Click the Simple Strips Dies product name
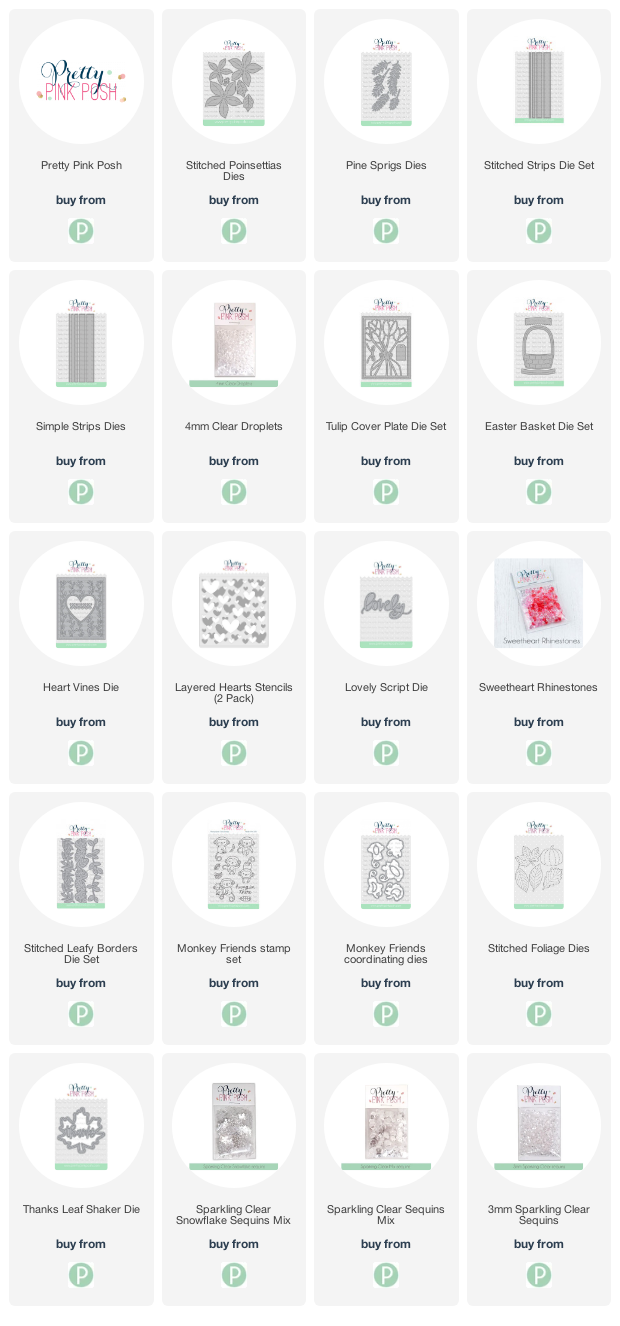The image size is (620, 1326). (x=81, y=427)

---

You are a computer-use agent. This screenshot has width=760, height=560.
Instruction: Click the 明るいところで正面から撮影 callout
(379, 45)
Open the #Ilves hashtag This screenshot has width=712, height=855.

**TASK ITEM:**
Here the output must be the lines above from the line with "You are a computer-use" to the line with "Open the #Ilves", both included, duplicated word for word and nothing else.

**TASK SOLUTION:**
You are a computer-use agent. This screenshot has width=760, height=560.
Instruction: Click the 明るいところで正面から撮影 callout
(379, 45)
Open the #Ilves hashtag This screenshot has width=712, height=855.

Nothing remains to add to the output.